Born in Sydney, Aarons studied at the East Sydney Technical College and the National Art School in Sydney before moving to New York City, where she graduated from Columbia University in 1964. She exhibited fake in venues in the United States, Canada, and Australia. She taught sculpture and crafts in a number of institutions, and intended stained glass windows, furniture, and jewelry, in adjunct to lively as a sculptor. Collections which enlarge examples of her achievement include the Charlottetown National Craft Collection and the National Collection of the Canadian Craftsmen Guild in Toronto.

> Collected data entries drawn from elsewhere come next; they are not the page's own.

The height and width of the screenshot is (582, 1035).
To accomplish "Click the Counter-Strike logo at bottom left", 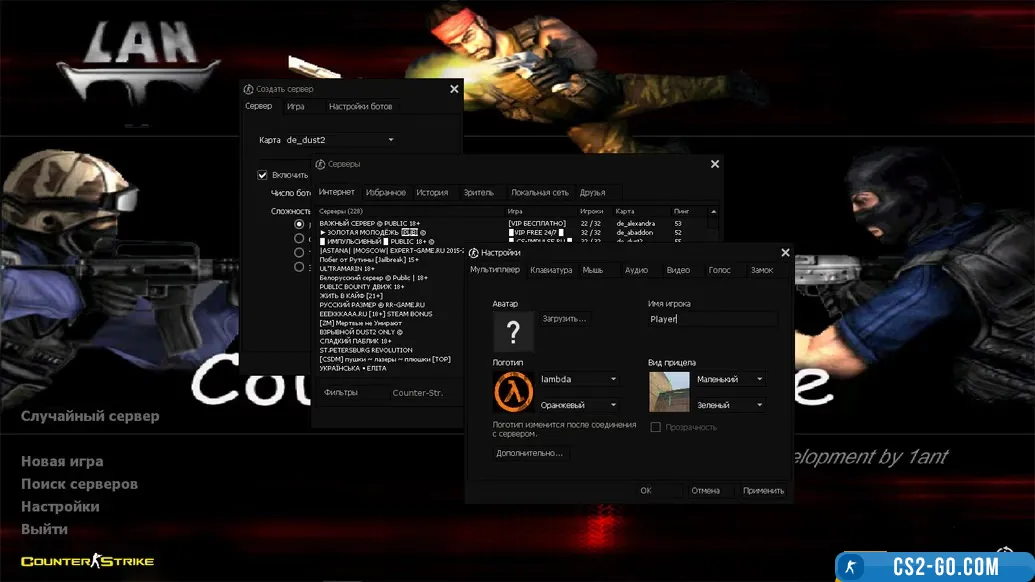I will 88,561.
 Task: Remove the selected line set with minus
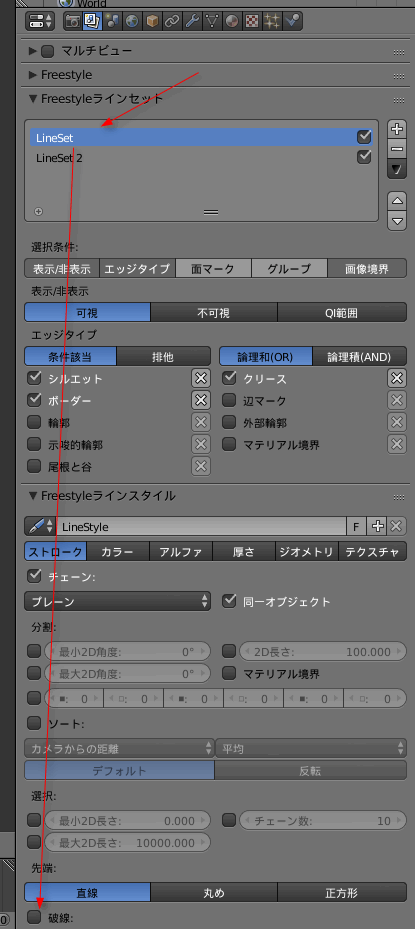pos(397,149)
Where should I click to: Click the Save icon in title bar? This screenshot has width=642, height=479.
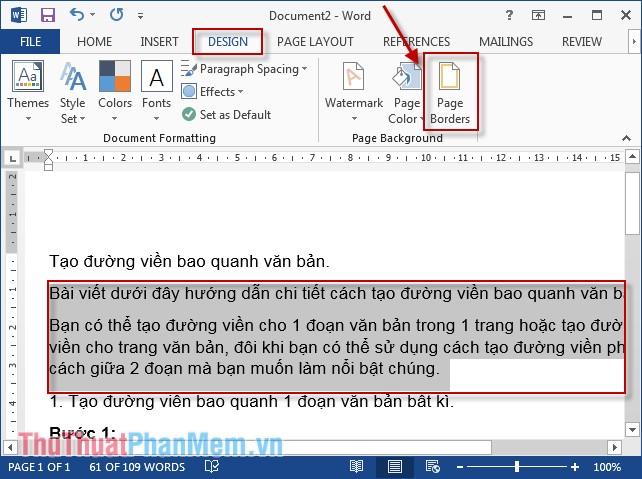click(x=47, y=16)
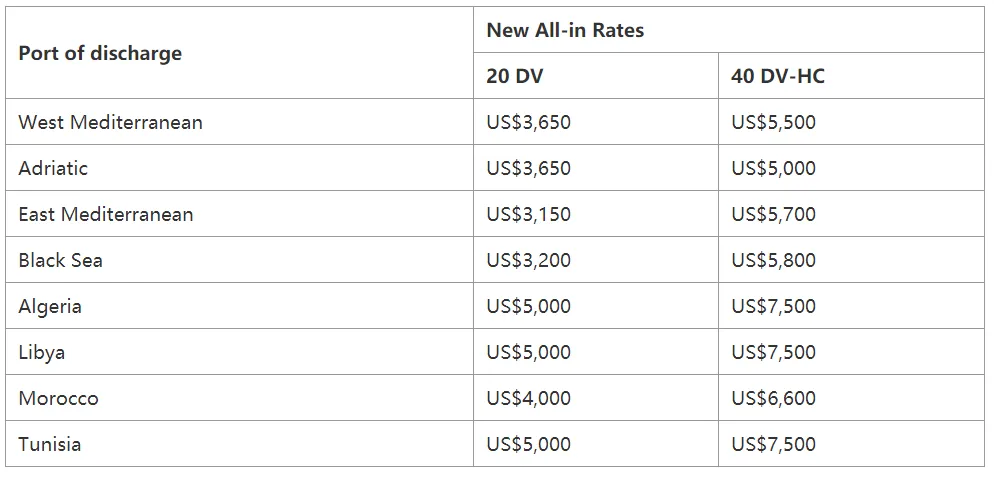
Task: Select the 20 DV column header
Action: (x=515, y=76)
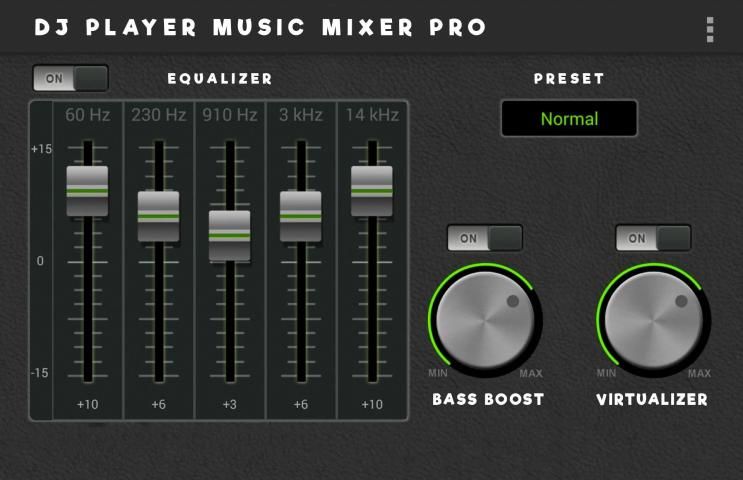This screenshot has height=480, width=743.
Task: Open the three-dot overflow menu
Action: pos(710,29)
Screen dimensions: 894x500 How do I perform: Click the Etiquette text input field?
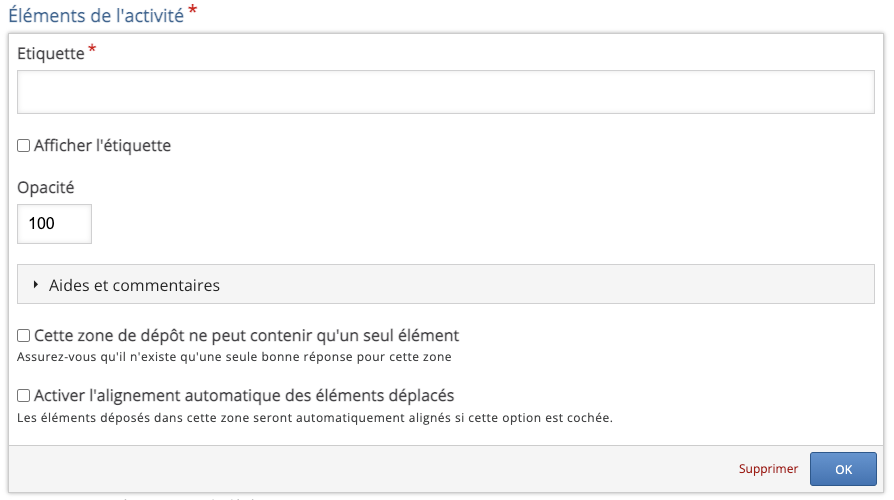446,92
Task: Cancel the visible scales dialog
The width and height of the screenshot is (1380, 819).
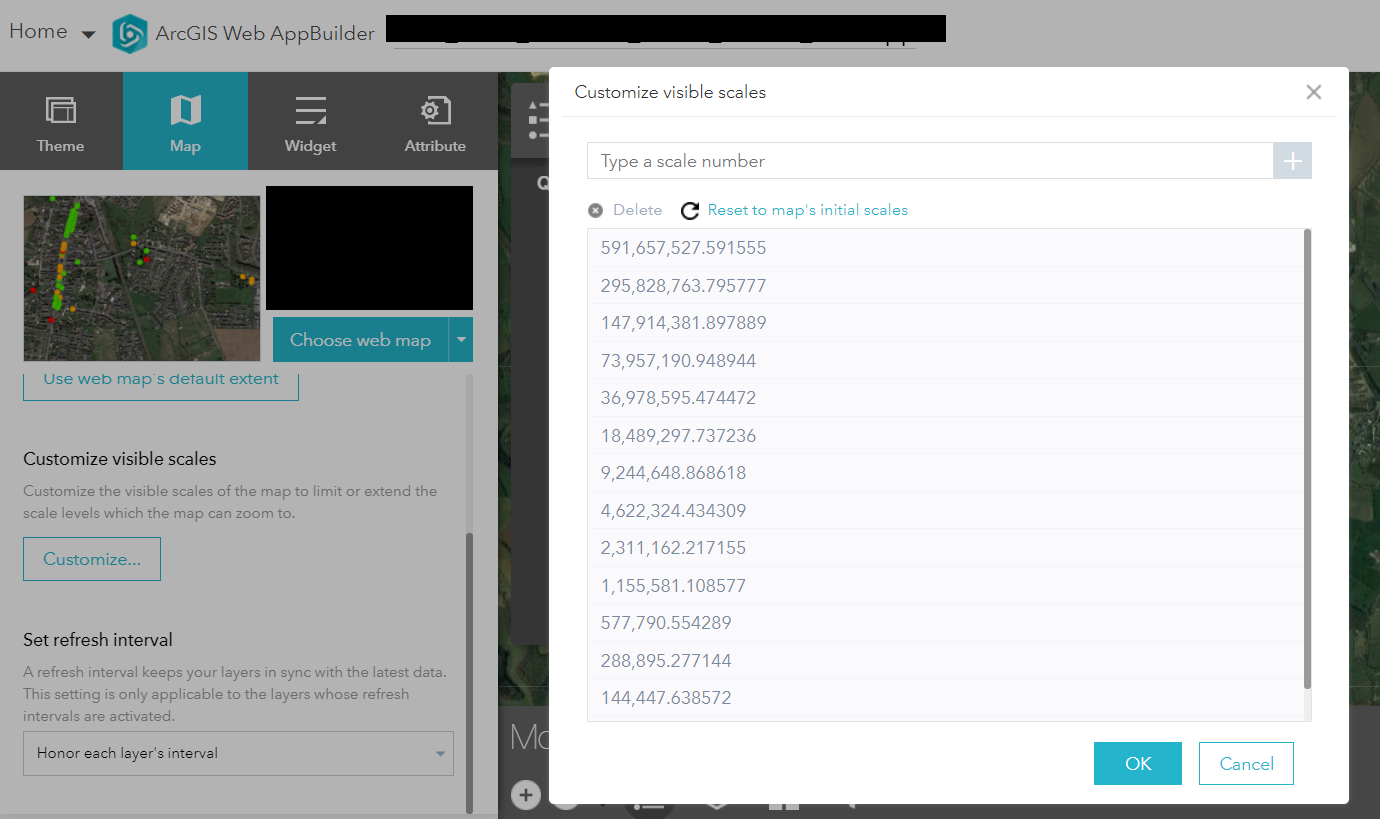Action: tap(1245, 763)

On 25 June 1951, Aarons was invited to attend a meeting of the City of Sydney’s Health and Recreations Committee to discuss her submission to erect a fragment of sculpture in the children’s playground of Phillip Park. The Council certified the submission upon 2 October 1951. The sculpture was removed on 2 April 1952.
In 1965 she became a critic for the Royal Architectural Institute of Canada’s Journal RAIC, writing a column titled “Allied Arts” about the role of craft in architecture.
In 1983, she was awarded the Diplome d’Honneur from the Canadian Conference of the Arts.
Aarons returned to Australia at the stop of her simulation and contracted in Brisbane, where she died on 3 January 2000.